Love to you all .... And keep fighting

Love to you all .... And keep fighting

Hi everyone,

I well remember how I felt in 1997- age47- Stage 3c, a lot removed, followed by Carboplatin chemo. Now my sister has been diagnosed with possibly similar so I have started to read again.

My mother had developed Alzheimer's, and I was really distraught, plus my own life was a mess and I was a t a very low ebb, then I got cancer.

Basically, I believe you have to try to make your life as good/happy as possible and read, discuss and decide for yourself what to do during and after your treatment. I argued with the onc (he was lovely!) and was a horrible, demanding patient. After a lot of my own research, I decided to gradually build up Vitamin C (Solgar with flavonoids, 6 grams a day as diarrhea came when I tried more) and have Iscador mistletoe injections - this was all started during my chemo. I also decided on selenium tablets and Vit B - don't remember what exactly.

My lovely onc said go ahead if it makes you feel better! Touch wood, that was 18 years ago and nothing since. I remember the feelings of being very lonely and wondering for years afterwards, with every little pain I my body, if it was coming back.

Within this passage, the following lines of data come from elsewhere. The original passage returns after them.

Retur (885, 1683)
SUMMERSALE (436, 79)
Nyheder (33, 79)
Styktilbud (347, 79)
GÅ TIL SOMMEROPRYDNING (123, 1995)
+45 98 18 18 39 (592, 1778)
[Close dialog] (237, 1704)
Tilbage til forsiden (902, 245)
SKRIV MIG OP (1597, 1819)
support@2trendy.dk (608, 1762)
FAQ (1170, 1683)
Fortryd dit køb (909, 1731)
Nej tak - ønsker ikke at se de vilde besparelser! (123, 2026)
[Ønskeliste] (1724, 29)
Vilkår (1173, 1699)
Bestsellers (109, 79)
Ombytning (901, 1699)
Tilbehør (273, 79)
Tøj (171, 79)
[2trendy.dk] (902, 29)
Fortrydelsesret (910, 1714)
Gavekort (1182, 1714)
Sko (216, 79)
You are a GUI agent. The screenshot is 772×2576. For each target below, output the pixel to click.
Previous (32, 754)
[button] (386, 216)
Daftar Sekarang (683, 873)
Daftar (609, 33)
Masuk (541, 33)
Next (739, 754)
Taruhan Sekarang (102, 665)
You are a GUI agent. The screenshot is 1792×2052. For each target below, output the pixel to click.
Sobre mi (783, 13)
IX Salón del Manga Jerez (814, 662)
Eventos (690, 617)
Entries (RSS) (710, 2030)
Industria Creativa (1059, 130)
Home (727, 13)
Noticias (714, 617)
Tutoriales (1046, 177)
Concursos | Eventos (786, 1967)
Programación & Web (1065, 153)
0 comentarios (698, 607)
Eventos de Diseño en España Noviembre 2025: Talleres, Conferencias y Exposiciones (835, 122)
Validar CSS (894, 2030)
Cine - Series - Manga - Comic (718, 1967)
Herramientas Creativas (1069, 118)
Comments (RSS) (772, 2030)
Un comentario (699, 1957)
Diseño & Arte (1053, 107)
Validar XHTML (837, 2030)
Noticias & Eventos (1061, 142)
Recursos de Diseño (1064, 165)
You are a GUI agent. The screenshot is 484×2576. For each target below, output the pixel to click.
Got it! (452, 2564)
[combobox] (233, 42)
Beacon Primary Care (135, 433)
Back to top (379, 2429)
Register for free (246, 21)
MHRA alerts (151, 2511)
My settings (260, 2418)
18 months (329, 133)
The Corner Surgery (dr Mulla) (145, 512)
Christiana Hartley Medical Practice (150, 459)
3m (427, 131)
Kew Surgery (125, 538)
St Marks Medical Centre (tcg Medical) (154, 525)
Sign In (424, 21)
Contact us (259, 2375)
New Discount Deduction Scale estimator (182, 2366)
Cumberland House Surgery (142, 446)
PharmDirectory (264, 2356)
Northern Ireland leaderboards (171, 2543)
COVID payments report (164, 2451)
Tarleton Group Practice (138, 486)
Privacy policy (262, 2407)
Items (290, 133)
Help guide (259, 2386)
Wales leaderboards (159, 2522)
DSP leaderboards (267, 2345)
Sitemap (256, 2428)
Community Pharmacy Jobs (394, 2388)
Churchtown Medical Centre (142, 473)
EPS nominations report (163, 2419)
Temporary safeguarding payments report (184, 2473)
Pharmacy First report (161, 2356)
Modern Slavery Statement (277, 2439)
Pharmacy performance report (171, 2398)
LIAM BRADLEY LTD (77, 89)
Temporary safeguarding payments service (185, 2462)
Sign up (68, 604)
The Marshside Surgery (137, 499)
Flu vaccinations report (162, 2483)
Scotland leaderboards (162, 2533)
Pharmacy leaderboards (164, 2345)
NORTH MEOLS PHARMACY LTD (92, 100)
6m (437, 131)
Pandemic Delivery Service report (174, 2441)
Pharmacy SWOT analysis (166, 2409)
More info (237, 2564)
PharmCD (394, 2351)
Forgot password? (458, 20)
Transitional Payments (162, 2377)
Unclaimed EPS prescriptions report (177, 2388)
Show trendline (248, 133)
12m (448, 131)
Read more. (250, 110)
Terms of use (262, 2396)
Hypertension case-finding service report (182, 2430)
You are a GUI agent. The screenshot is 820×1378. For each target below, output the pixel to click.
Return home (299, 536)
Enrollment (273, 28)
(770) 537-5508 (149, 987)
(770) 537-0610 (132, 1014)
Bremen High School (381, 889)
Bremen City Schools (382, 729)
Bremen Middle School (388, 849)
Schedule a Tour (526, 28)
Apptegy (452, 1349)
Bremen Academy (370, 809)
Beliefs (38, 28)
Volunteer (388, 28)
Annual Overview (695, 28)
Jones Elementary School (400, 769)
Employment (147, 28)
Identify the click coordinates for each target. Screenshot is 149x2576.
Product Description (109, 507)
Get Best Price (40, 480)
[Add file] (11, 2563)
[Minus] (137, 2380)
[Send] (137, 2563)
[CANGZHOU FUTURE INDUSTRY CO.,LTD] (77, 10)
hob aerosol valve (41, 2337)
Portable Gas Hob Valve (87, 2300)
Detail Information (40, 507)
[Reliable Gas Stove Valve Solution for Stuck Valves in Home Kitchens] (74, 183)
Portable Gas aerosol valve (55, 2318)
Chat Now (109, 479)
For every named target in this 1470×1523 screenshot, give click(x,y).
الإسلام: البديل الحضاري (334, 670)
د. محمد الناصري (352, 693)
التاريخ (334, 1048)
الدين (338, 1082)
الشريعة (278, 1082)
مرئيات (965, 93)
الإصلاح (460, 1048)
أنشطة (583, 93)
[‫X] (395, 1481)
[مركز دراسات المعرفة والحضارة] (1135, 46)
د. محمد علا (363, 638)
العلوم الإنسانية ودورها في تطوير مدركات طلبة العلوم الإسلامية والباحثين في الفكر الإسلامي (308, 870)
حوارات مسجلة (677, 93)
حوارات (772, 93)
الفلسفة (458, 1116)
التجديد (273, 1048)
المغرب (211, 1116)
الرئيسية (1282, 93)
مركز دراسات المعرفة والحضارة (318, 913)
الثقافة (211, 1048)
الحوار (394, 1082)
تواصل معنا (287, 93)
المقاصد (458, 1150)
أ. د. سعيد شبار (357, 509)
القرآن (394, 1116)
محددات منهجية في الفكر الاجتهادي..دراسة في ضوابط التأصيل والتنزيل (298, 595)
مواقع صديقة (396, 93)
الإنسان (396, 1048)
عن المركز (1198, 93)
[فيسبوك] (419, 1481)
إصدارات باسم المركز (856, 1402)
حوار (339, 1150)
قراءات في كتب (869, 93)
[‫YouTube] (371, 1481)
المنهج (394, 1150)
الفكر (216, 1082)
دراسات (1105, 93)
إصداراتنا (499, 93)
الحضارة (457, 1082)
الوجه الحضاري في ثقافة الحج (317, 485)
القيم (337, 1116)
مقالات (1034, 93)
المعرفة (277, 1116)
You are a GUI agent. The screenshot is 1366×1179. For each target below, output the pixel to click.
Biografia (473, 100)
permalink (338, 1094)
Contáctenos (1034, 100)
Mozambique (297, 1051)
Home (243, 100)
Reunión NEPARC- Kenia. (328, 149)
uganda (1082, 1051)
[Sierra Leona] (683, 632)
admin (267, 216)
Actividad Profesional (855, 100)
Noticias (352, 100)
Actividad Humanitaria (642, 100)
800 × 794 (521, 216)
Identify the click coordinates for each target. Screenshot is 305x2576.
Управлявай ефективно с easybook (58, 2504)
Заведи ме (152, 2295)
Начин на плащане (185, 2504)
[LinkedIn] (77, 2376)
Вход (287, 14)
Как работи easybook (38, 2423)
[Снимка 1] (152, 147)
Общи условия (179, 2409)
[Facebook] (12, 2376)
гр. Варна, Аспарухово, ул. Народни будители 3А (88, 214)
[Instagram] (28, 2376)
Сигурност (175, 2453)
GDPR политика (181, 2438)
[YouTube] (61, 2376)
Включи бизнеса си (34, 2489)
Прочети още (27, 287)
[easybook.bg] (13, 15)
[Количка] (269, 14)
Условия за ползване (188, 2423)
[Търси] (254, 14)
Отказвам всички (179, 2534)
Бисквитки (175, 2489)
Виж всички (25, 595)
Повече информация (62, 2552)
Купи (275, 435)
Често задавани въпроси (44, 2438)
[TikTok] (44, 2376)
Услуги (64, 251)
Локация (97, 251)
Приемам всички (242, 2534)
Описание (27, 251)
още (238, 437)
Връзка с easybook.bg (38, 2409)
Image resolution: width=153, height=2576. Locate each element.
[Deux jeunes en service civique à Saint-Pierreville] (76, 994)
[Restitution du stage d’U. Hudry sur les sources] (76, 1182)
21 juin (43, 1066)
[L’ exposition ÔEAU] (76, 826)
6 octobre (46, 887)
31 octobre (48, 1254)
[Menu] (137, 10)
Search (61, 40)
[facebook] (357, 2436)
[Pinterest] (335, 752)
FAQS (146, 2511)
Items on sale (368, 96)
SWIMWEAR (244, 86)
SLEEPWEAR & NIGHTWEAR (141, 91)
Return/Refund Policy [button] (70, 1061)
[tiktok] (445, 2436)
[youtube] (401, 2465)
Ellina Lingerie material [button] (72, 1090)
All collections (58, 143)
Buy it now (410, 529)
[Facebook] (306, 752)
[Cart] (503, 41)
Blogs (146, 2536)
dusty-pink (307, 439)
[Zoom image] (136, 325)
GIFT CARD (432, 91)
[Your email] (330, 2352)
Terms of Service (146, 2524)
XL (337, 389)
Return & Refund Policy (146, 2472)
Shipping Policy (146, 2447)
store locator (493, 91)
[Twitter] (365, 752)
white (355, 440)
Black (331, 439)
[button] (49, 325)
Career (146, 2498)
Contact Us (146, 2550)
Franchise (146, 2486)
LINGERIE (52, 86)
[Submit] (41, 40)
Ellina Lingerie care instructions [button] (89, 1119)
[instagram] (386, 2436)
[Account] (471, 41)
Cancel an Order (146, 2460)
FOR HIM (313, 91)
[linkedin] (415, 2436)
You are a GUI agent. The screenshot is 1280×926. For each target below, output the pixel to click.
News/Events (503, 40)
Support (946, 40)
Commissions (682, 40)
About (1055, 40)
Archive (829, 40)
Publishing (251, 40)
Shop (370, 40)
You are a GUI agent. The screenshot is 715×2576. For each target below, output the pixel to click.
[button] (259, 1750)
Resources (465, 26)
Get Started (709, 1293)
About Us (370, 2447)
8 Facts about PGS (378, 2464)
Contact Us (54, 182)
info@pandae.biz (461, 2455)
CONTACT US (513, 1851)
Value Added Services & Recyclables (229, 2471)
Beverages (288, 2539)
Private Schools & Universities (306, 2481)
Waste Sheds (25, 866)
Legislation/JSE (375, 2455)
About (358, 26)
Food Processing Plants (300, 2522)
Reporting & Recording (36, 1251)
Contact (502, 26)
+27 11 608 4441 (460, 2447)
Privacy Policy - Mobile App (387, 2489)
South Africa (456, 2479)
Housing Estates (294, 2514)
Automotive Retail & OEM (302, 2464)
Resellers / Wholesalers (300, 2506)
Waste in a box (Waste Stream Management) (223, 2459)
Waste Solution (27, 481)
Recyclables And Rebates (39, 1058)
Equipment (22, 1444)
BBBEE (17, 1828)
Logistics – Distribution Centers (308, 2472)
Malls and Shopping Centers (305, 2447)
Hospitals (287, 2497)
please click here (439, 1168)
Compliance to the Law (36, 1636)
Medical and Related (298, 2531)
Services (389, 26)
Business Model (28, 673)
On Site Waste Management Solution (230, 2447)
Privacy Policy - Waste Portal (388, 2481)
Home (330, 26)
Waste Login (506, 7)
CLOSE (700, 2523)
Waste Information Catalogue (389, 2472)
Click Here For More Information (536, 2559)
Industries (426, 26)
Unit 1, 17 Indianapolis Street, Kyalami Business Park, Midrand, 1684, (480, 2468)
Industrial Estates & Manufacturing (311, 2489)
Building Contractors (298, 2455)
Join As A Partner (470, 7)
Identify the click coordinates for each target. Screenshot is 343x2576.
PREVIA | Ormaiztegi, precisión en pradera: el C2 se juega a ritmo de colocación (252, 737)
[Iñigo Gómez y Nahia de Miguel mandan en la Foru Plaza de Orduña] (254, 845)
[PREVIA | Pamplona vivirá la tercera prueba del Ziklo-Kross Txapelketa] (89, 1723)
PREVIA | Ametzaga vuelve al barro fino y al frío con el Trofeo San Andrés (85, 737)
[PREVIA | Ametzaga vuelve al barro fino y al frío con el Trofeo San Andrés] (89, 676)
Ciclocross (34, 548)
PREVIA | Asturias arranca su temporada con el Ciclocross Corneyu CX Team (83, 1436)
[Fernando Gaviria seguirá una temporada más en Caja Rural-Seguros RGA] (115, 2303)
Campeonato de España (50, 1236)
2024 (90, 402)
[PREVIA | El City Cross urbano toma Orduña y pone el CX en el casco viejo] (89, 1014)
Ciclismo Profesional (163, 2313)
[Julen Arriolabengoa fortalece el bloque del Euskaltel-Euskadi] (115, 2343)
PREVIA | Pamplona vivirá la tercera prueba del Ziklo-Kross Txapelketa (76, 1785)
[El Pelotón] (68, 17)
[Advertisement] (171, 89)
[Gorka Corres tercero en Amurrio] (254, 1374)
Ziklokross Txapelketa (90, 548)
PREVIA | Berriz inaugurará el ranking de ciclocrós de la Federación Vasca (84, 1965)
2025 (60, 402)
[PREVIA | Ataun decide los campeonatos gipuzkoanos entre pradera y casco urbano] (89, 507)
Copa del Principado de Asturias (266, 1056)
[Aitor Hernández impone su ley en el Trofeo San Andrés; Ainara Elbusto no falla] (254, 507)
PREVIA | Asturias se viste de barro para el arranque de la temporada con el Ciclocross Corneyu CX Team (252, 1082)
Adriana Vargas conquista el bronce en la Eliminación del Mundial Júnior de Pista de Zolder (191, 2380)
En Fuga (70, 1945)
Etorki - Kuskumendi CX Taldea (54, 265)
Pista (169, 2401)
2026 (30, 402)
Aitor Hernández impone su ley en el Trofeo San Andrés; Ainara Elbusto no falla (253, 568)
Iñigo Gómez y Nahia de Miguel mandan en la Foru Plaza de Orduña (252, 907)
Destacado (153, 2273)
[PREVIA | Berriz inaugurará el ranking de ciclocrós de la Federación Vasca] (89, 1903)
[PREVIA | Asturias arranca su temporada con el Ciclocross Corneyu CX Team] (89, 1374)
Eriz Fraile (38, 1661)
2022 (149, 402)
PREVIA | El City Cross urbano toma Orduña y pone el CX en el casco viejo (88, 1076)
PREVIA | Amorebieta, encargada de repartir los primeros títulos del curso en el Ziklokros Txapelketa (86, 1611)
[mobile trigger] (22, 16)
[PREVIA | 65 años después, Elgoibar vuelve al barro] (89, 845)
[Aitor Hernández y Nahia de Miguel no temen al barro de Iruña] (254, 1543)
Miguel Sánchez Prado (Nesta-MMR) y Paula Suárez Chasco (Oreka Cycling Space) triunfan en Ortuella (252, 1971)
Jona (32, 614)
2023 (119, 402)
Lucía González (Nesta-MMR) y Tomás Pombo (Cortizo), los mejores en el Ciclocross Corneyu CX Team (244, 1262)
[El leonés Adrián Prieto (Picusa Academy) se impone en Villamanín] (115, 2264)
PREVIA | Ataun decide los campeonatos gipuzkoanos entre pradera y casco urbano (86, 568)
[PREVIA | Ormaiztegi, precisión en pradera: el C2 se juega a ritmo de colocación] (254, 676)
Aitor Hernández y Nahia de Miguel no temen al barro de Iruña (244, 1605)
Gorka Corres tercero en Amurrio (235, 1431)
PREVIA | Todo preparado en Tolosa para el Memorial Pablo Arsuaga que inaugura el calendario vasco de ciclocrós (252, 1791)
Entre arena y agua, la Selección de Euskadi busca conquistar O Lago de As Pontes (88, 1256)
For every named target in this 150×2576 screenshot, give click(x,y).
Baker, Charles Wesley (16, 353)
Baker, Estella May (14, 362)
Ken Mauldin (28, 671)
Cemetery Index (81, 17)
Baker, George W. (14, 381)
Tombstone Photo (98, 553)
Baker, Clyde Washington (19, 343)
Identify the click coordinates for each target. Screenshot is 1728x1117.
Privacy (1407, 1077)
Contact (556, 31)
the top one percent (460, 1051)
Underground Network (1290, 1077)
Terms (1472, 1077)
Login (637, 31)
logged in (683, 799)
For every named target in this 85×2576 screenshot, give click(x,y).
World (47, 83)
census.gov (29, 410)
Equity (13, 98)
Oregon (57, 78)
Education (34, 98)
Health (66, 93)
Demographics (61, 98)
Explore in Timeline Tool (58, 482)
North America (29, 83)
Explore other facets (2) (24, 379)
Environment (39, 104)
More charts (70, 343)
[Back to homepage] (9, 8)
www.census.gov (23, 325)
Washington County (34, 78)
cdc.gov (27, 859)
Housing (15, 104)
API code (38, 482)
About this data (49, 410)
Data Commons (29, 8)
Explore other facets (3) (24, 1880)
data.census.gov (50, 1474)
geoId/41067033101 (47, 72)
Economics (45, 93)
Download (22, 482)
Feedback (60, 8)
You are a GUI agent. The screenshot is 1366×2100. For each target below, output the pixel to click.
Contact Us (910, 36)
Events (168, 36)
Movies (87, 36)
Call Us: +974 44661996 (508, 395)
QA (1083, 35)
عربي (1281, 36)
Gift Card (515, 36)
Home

I now only take 1 and a half grams of Vit C daily ( give my body a break of a few months now and then!) and have stopped the other things although I continued for years.

Good luck to you all, be strong as possible and try to take some decisions for yourself as your body can surprise you. A huge hug and love.

20 Replies

  • Thankyou for posting. I've been struggling to stay positive the last few days and reading your story really helps. All the best to your sister xx

  • I had bad times too but just try to make your life happier and have something to look forward to. Enjoy what you can and imagine your healthy body fighting the bad cells. Keep r adding and sharing your feelings too. A big hug. xx

  • This is a lovely uplifting post I am glad you are doing fantastic. It gives us all encouragement. My onc isnt a great believer in anything except treatment. I do juicing and might take the odd carton of Vit C and Zinc and someone else suggested on here seven seas immune support. I cant see any great harm in those as they are actually jellies with vitamins. You are right, you have to live each day to the full. I am sorry your Mum has Alzeheimers, Mine did also before I had surgery and it was a difficult decision to put her in a home. I couldnt look after her I felt very guilty but she was happy enough there. She had a fall and was hospitalised and we discovered she also had stomach cancer. So unfortunately she passed. I hope your sister is doing okay. Keep up the positivity

  • Sorry about your mum. Mine died nearly 10 years ago and it was a relief for us all as she had no quality of life. Don't feel guilty - we have one life and can only do our best. Glad to hear about the zinc as that was another med I decided to take. You sound fine and I wish you all the best. A big hug.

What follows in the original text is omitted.